Example Usage: Imagine having a gift box management system containing individual items and other boxes. The client creates a main box and adds some items like books and video games, along with a smaller box containing a book. The total price of all items inside the main box is then calculated. The composite pattern allows treating individual objects and object compositions the same way, simplifying the code and making operations uniform on both individual objects and groups of objects.

Definition: The Decorator Pattern is a structural pattern that allows adding additional responsibilities to objects dynamically without altering their structure through inheritance.
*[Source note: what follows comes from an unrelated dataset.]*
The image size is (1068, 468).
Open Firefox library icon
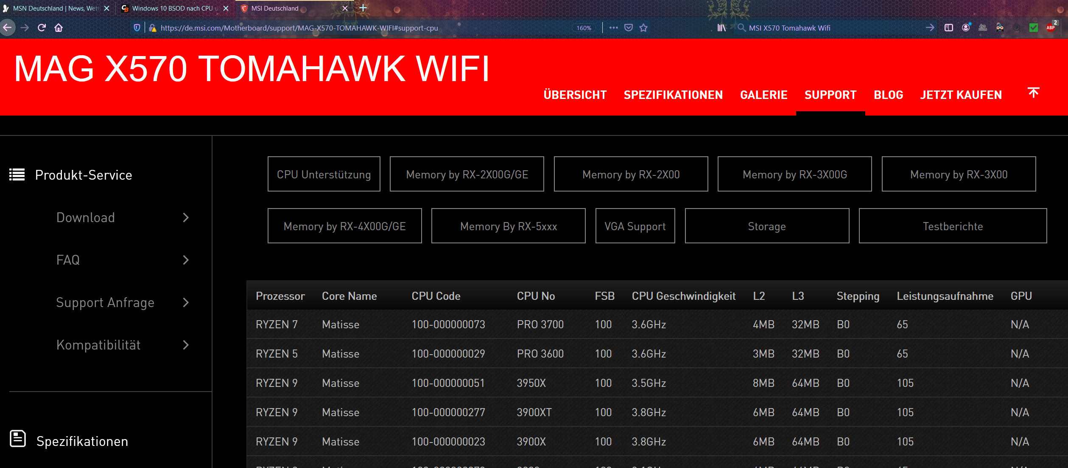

This pattern provides a flexible alternative to deriving extended classes to extend functionality.

Example Usage: Imagine having a notification system. The decorator pattern allows extending the functionality of various social platforms. This way, notifications can be sent through various channels without directly modifying the code.

Definition: The Facade Pattern is a structural pattern that provides a unified interface to a set of interfaces in a subsystem. This pattern defines a high-level interface that makes the subsystem easier to use.

Example Usage: Consider a complex system for managing multimedia devices in a car, which includes subsystems for audio, video, and Bluetooth connectivity. A facade can offer a simple interface to start music, stop video, or manage calls, hiding the complexity and dependencies between subsystems.

Definition: The Flyweight Pattern is a structural pattern that uses sharing to support a large number of fine-grained objects efficiently. It is particularly useful when a large part of an object's state can be shared and made external to it.

Example Usage: Imagine having an application to manage types of books. It uses a factory to create and share instances of book types. This way, if the same type of book is requested multiple times, the same object is returned instead of creating a new one each time. This saves memory and improves the overall performance of the application.

Definition: The Proxy Pattern provides a surrogate or placeholder for another object to control access to it. This pattern is used when you want to impose restrictions on accessing an object, lazy loading, or to provide transparent localization of an object in a distributed environment.

Example Usage: In access control to a file system, a proxy can be used to control user operations on files. The proxy verifies a user's credentials before allowing actual access to the file, providing additional security.

Definition: The Singleton Pattern is a creational pattern that ensures a class has only one instance while providing a global access point to this instance.

Example Usage: In an application, the Singleton pattern can be used to manage the application's configuration. A singleton object can contain all the configurations that remain constant during the application's execution and can be read from various parts of the program.